Reading passage -
=======

Recently, a study was conducted to explore millennial reaction to three bitter substances - caffeine, quinine and propylthiouracil (PROP), for understanding how do they affect people's preferences for drinking tea, coffee or alcohol.
So are you a tea lover or a coffee lover? The answer lies in your genetic predisposition towards bitter tastes, according to some researchers. They could be right as bitterness acts like a natural warning system to protect us from harmful substances.
A study performed by Northwestern University, USA and QIMR Berghofer Medical Research Institute in Australia came together and explored millennial reaction to three bitter substances- caffeine, quinine and propylthiouracil (PROP), for understanding how do they affect people's preferences for drinking tea, coffee or alcohol.
Their findings proved that people who have higher ability to taste bitterness of the coffee and have a habit of drinking too much coffee consume low amounts of tea and also learn to associate good things with caffeine.
Marilyn Cornelis, assistant professor of preventive medicine at Northwestern University Feinberg School of Medicine, said in an interview that “You’d expect that people who are particularly sensitive to the bitter taste of caffeine would drink less coffee. The opposite results of our study suggest coffee consumers acquire a taste or an ability to detect caffeine due to the learned positive reinforcement (stimulation) elicited by caffeine.”
This study got published in the journal Scientific Reports and also found out that people who were sensitive to bitter flavours avoided coffee. For alcohol on the other hand, people with higher sensitivity to bitterness of PROP resulted as lower alcohol consumers, particularly for red wine.
“The findings suggest our perception of bitter tastes, informed by our genetics, contributes to the preference for coffee, tea and alcohol,” Cornelis also mentioned.

=======

Exercise details -
For each statement below, say yes or no to whether it agrees with the article on bitter taste and drink preferences, and quote the deciding words from the article.
1. The study was carried out by Northwestern University together with QIMR Berghofer Medical Research Institute in Australia.
2. The study was published in the journal Nature.
3. People with higher sensitivity to the bitterness of PROP drank less alcohol, particularly red wine.
The dataset entries that follow have no connection to the article on bitter taste and drink preferences.

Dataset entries
=======

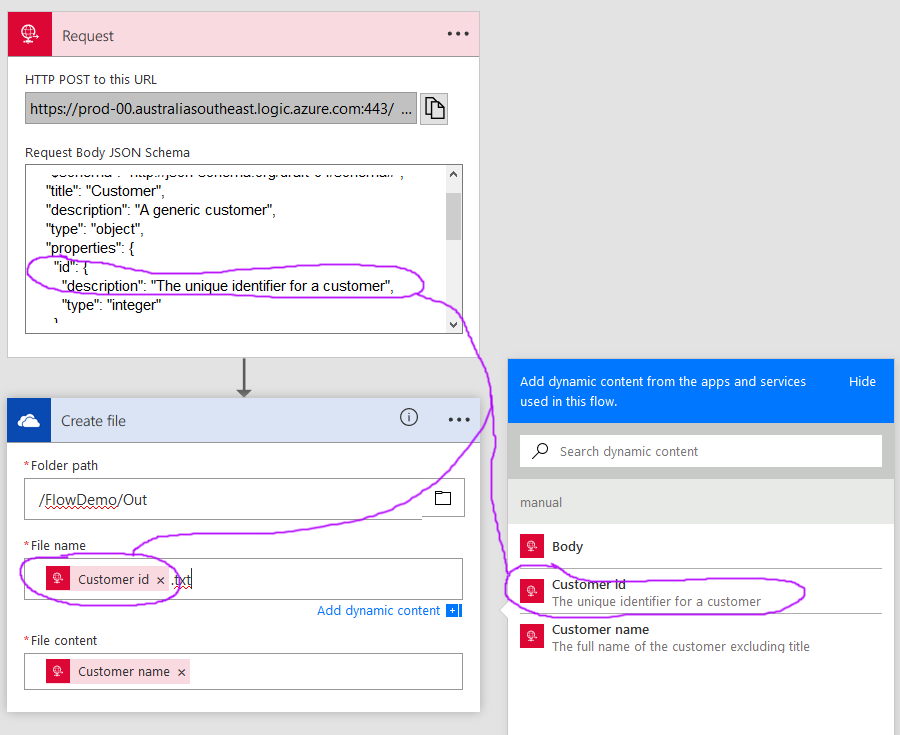Screen dimensions: 900x735
Task: Remove the Customer id token from File name
Action: (x=160, y=578)
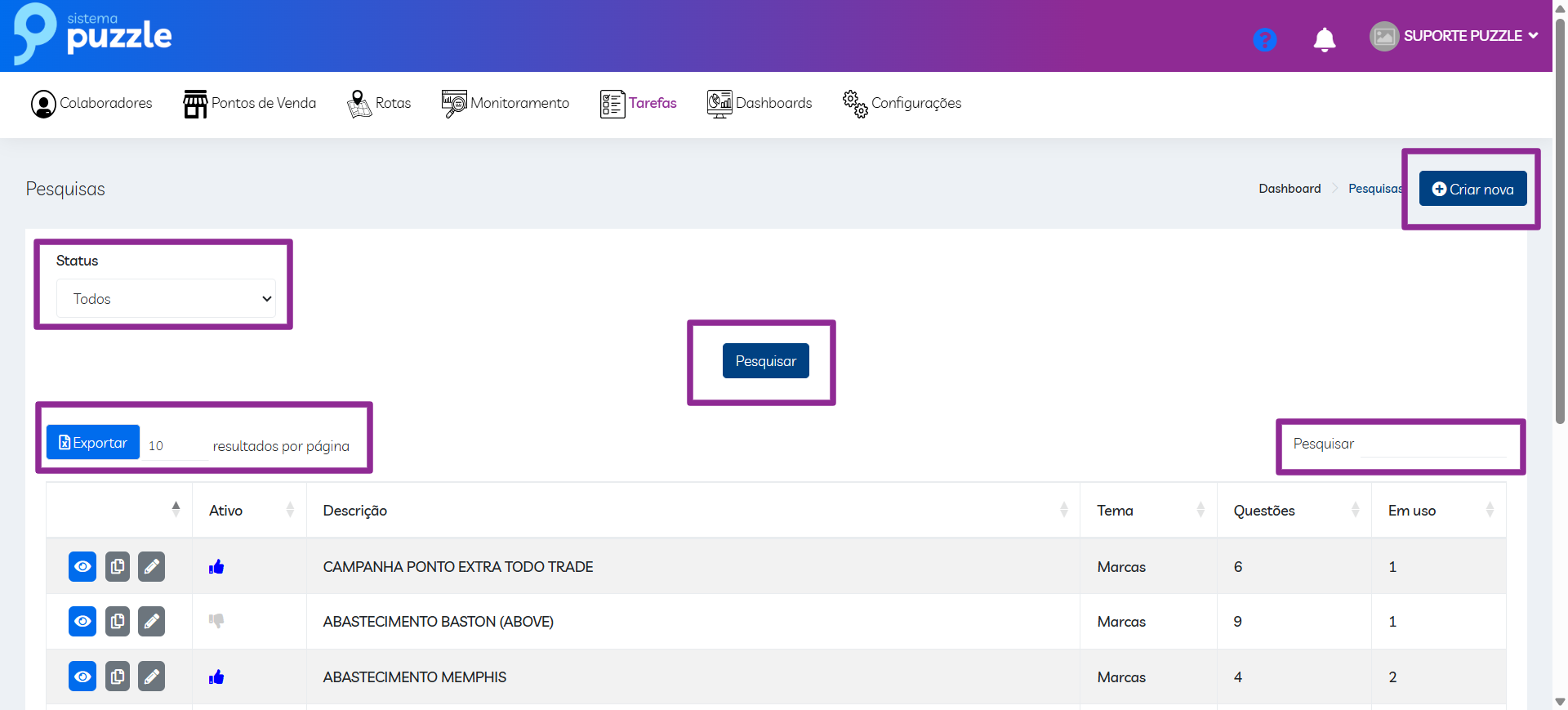
Task: Toggle active thumbs-up for ABASTECIMENTO MEMPHIS
Action: [x=216, y=677]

=======

Reply -
1. Yes: "A study performed by Northwestern University, USA and QIMR Berghofer Medical Research Institute in Australia came together"
2. No: "This study got published in the journal Scientific Reports"
3. Yes: "people with higher sensitivity to bitterness of PROP resulted as lower alcohol consumers, particularly for red wine"